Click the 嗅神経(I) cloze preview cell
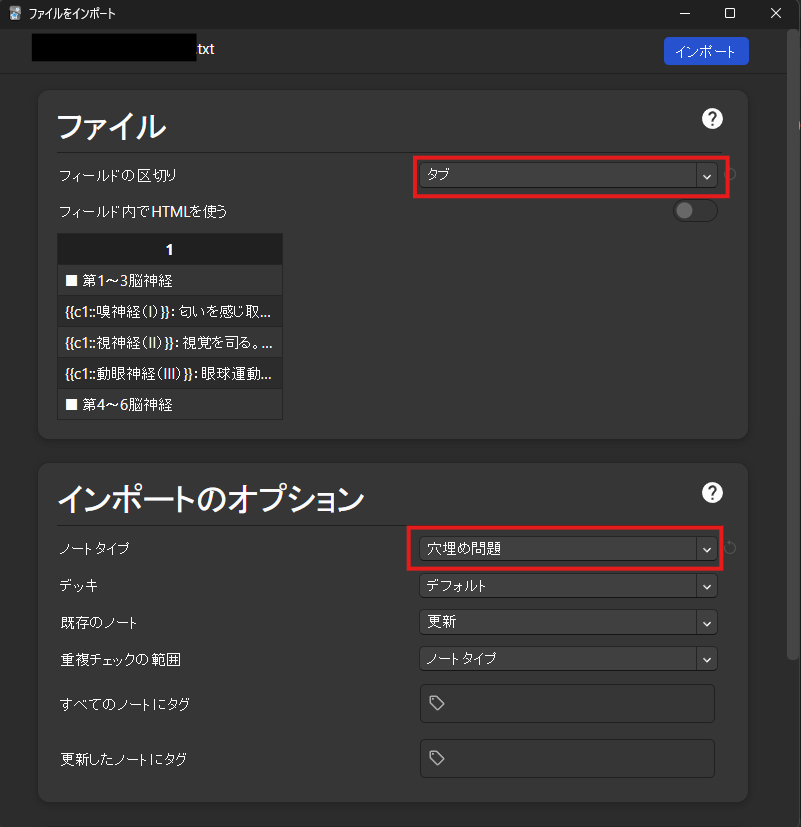Viewport: 801px width, 827px height. click(169, 311)
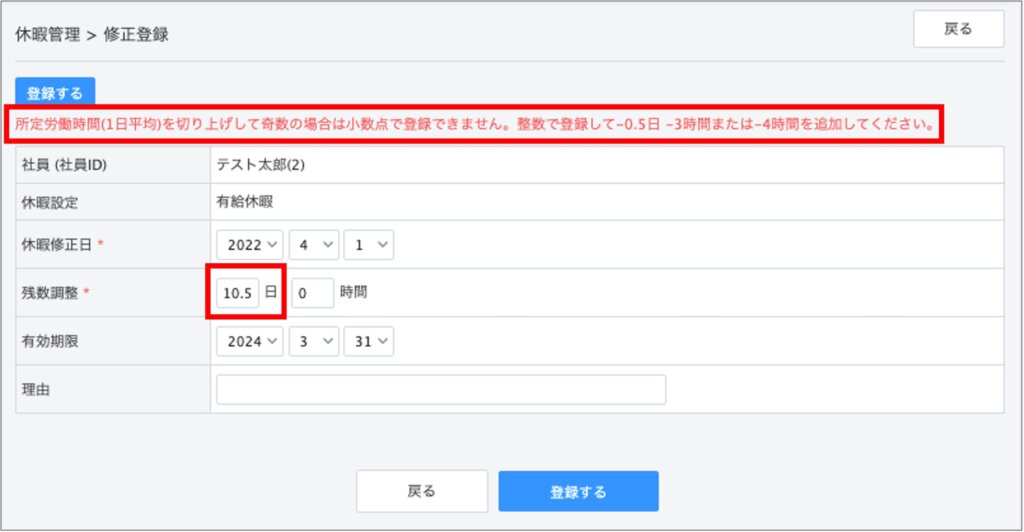Expand the 有効期限 month dropdown showing 3
The height and width of the screenshot is (532, 1024).
tap(313, 341)
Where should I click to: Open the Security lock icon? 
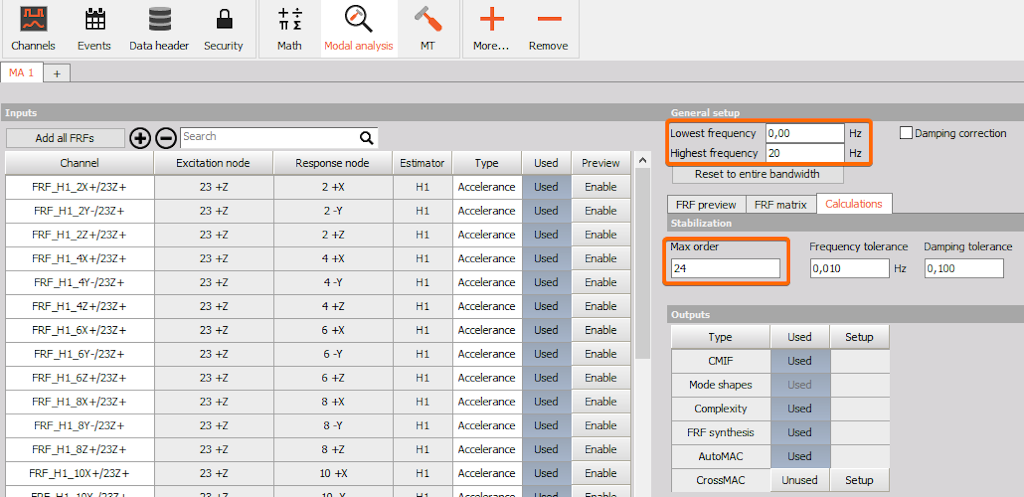point(223,27)
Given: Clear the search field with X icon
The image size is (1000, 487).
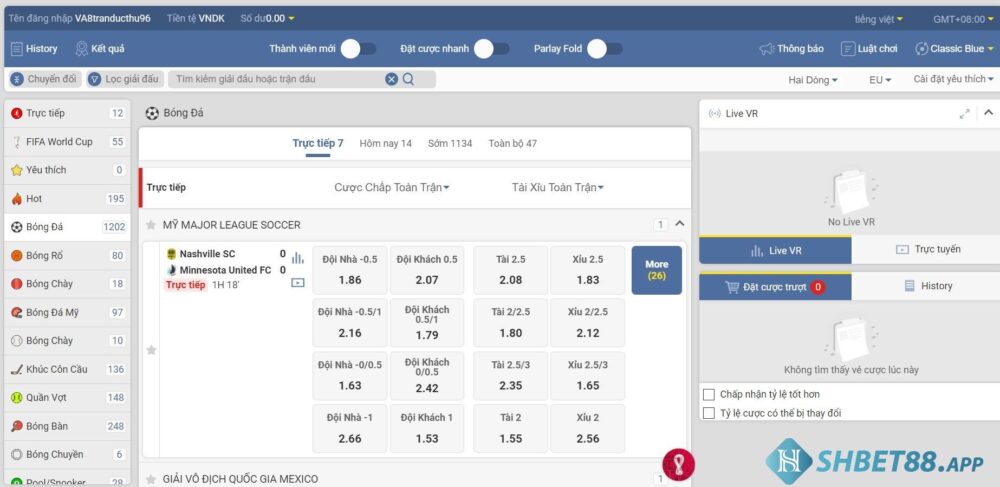Looking at the screenshot, I should (x=391, y=79).
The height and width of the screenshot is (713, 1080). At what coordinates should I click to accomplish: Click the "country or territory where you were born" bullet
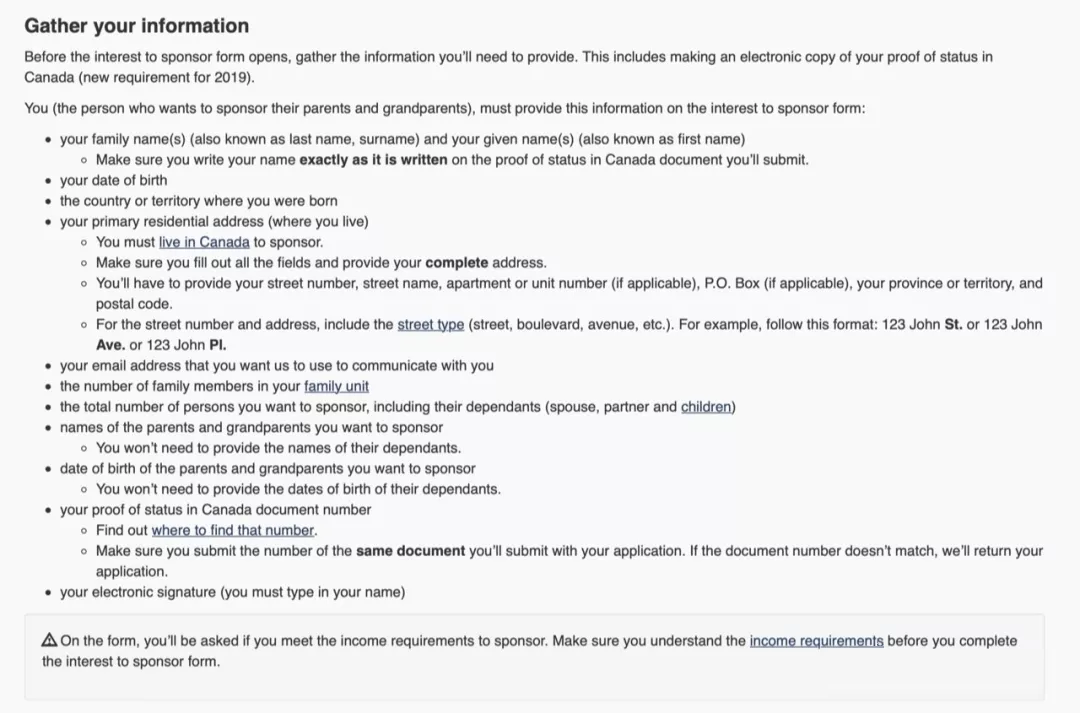click(x=198, y=201)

******

Your answer must be an exact copy of every entry, with the pictures left out.

Click the 嗅神経(I) cloze preview cell
Viewport: 801px width, 827px height. click(169, 311)
Expand the 有効期限 month dropdown showing 3
The height and width of the screenshot is (532, 1024).
tap(313, 341)
Where should I click to: Open the Security lock icon? 
point(223,27)
Given: Clear the search field with X icon
The image size is (1000, 487).
Looking at the screenshot, I should (x=391, y=79).
The height and width of the screenshot is (713, 1080). At what coordinates should I click to accomplish: Click the "country or territory where you were born" bullet
click(x=198, y=201)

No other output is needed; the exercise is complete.